Il va sans dire – mais cela va mieux en le disant ! –que je demeure dans l'Eglise d'aujourd'hui et de toujours parce que je garde toute ma confiance à Jésus-Christ le Vivant, parce que je désire toujours traduire en actes tant bien que mal son Evangile, parce que je souhaite vivre en communion avec mes frères croyants. Au moment de ma décision et au seuil d'une existence nouvelle, cette conviction et cette fidélité essentielles sont pour moi une source inépuisable de joie, d'espérance et de courage.
L'idéal eût peut-être été que je m'éloigne d'Annecy. A quoi bon en effet rouvrir des blessures toutes fraîches ? D'autre part, un excès de malveillance voire de sollicitude risquent de nous rogner les ailes. En fait, cela ne sera pas possible dans l'immédiat pour diverses raisons, certaines d'ordre pratique et financier. C'est donc ici que je continuerai à travailler, à aimer, à croire, à prier… à vivre. Simple croyant parmi d'autres, homme ordinaire dans la foule, j'espère cependant être encore utile, disponible et quoi qu'il arrive amical et fraternel. J'attends des autres – surtout de ceux qui se disent chrétiens – qu'ils respectent assez ma liberté (aussi déroutante soit-elle) pour ne pas me rendre la vie plus difficile que nécessaire, à moi et surtout à celle et ceux qui me sont les plus chers.

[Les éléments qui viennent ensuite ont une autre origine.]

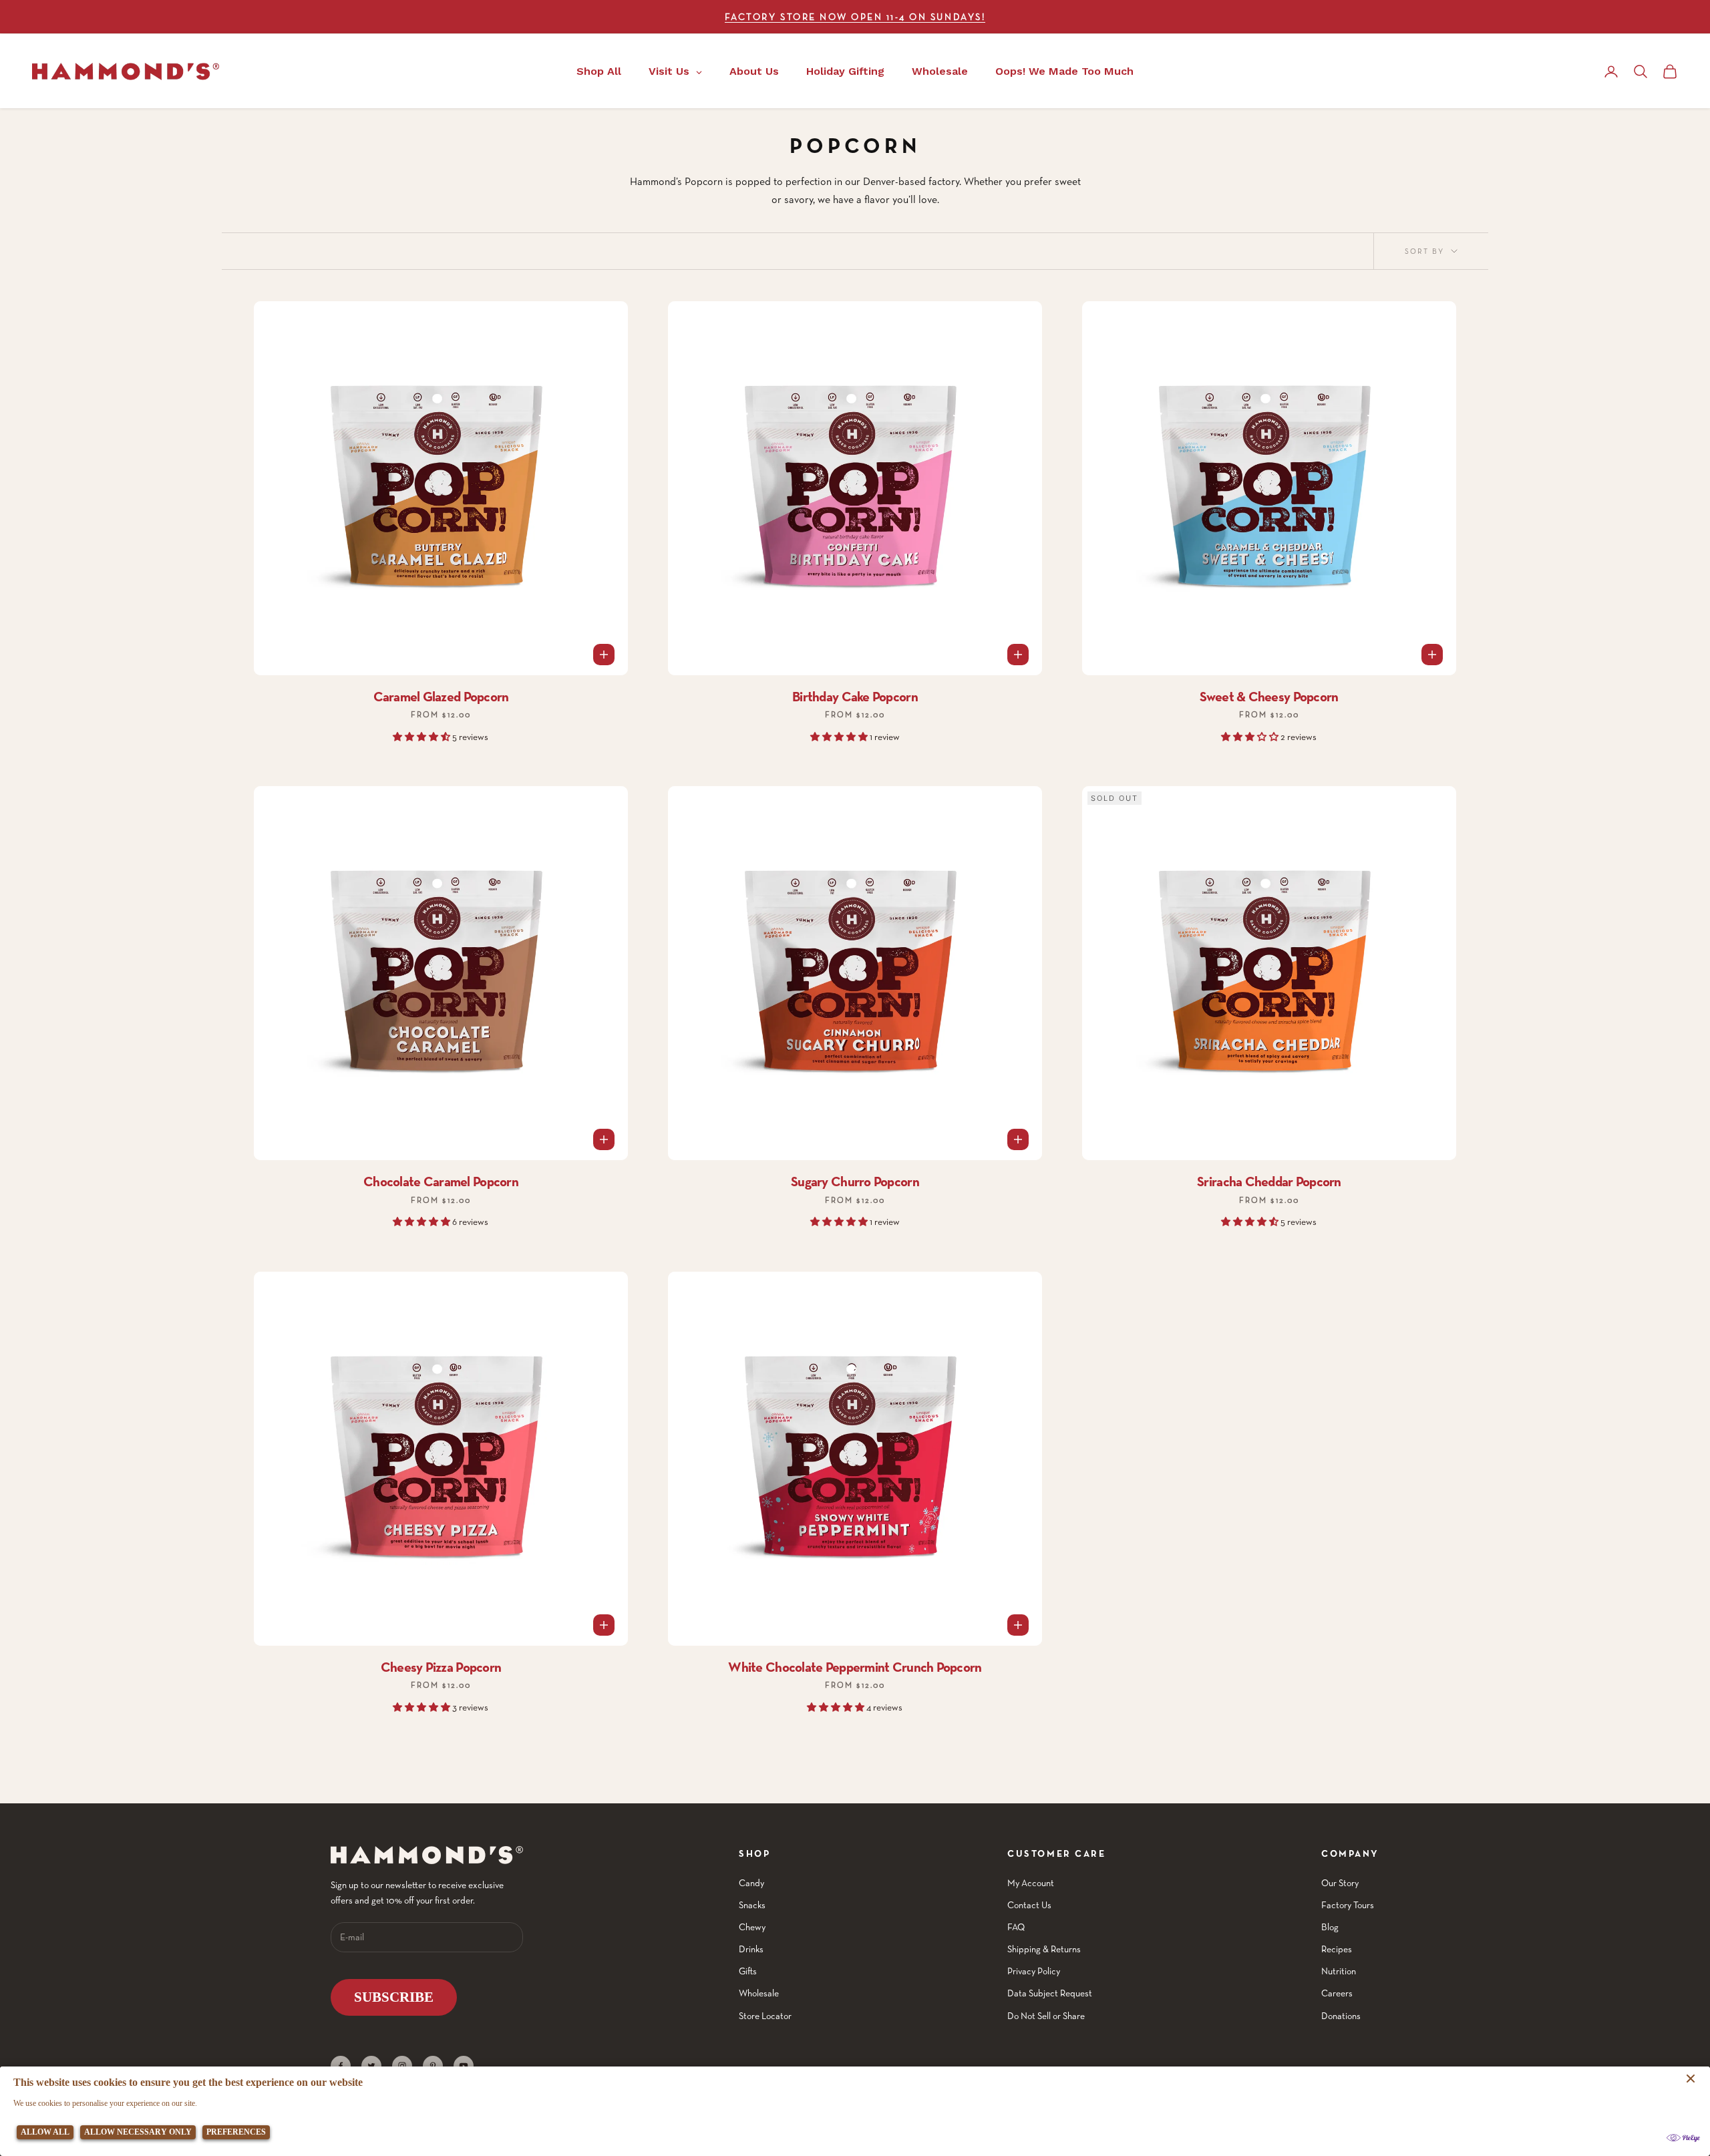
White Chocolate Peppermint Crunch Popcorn (854, 1667)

En conclusion, je tiens à vous dire que je ne regrette rien de ces cinq années vécues parmi vous. Je remercie tous ceux – prêtres, laïcs, religieuses – qui ont travaillé avec moi. Je demande sincèrement pardon à ceux que j'ai pu choquer ou décevoir par mon attitude passée ou par ma présente démission. Je suis reconnaissant envers celles et ceux qui m'ont accordé confiance et amitié, qui me les conservent sans conditions, qui sauront déchiffrer dans ces quelques mots bien plus qu'un avis de décès : un cri de renaissance.